I step back. “Goodbye, Sofia,” I whisper.
She looks up and her eyes glisten with hidden tears. “Goodbye, Luka.”
Chapter 13
Luka
The further we travel from the Zappia estate, the more I feel it.
That sense of loss over something I didn’t even know I had. Sofia, the girl in my dreams. Lucian, the son we created together.
And Gio, the bastard who believes they both belong to him.
She should have let me take her with me. I should have thrown her over my damn shoulder and dragged her out of there three years ago before she ever walked down that aisle.
Yuri raps his fist against my knee. “What’s wrong with you, brother?” he asks. “You’ve been off since yesterday.”
I try and force her face out of my mind, but I can’t shake that beautiful smile. “Just eager to get back home,” I say, staring forward at the back of the driver’s thick head.
“What’s the rush? We should stay in Rome for a night or two. Get a nice meal, meet a few girls…”
“I’d rather not.”
He snorts. “I’d rather take a day off.”
“No one is stopping you.”
The driver takes a hard right turn off the busy street and we roll into a warehouse — one far away from the airfield we’re supposed to be going to.
“Luka, this—”
I hold up a hand, interrupting Yuri. “Excuse me,” I say, signaling to the inept Zappia driver to explain himself. “Where are you going?”
He slams on the brakes and throws his door open.
Yuri’s jaw drops as the driver races outside on foot and disappears. “Hey—”
I look around the warehouse.

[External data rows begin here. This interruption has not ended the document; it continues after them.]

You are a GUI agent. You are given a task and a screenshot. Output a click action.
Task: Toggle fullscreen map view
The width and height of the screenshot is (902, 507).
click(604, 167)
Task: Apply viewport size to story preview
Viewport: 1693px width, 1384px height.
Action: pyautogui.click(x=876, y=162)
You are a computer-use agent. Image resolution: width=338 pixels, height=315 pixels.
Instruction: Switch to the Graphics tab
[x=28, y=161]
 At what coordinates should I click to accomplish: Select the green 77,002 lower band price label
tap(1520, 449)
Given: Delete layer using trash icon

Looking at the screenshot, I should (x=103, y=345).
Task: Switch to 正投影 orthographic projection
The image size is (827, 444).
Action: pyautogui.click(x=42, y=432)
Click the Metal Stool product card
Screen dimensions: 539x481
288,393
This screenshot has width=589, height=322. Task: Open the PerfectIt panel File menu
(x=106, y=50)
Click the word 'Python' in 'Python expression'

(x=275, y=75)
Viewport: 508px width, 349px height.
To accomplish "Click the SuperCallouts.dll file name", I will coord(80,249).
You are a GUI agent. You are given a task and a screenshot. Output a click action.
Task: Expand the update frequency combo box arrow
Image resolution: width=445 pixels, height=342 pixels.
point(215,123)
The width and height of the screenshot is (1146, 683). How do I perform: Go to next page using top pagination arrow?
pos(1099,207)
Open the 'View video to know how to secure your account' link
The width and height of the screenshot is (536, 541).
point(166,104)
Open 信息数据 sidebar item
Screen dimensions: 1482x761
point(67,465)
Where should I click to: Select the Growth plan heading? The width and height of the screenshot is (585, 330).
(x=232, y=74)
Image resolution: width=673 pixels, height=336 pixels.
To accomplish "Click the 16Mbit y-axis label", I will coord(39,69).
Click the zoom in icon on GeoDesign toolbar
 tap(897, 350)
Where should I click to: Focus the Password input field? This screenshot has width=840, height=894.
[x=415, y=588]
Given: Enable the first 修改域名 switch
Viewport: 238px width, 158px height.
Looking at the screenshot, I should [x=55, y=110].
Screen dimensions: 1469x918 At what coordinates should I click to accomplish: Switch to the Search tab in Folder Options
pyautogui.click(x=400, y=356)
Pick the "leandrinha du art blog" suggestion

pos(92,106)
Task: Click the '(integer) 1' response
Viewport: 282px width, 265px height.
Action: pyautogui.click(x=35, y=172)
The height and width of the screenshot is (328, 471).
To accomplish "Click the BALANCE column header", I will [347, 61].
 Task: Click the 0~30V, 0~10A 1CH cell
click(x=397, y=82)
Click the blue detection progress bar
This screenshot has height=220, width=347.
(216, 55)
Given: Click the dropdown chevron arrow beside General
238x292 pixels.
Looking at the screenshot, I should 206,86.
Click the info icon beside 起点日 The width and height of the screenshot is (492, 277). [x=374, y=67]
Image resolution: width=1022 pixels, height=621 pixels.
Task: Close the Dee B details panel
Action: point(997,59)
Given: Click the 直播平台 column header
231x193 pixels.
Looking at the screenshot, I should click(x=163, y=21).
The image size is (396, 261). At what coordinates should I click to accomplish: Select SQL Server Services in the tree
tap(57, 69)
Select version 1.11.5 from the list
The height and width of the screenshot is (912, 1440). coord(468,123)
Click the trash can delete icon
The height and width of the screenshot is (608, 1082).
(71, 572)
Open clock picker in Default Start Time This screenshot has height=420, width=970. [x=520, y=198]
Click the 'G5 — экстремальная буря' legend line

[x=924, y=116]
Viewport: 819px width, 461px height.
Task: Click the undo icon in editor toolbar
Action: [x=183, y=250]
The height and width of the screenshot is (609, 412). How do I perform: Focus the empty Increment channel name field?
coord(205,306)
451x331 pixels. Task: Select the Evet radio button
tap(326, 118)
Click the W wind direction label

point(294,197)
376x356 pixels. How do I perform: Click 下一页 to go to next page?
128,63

It’s dark and completely deserted. Either this is the oddest encounter that’s ever happened or…
This is a hit.
I reach for the pistol stashed behind my back. “Get down, Yuri.”
“What?”
“Get down.”
The bullet breaks the windshield and pierces the leather seat between us. I grab Yuri’s shoulder and force his head down between his legs. A second bullet hits the seat behind him, and I grit my teeth.
I lean down behind the front seats and peek ahead through the cracked windshield, scanning the warehouse for the attacker, but I see nothing behind the stacks of crates and machinery.
“Stay here, Yuri,” I growl, shoving my door open.
“Luka—”
I ignore him, buzzed on adrenaline and rage, and step outside onto the concrete floor. My stare shifts from stack-to-stack, knowing that the shooter must be behind one of the columns between me and the far wall.
I flick the safety off and move forward, ready and willing to fire the one bullet necessary to end this bastard.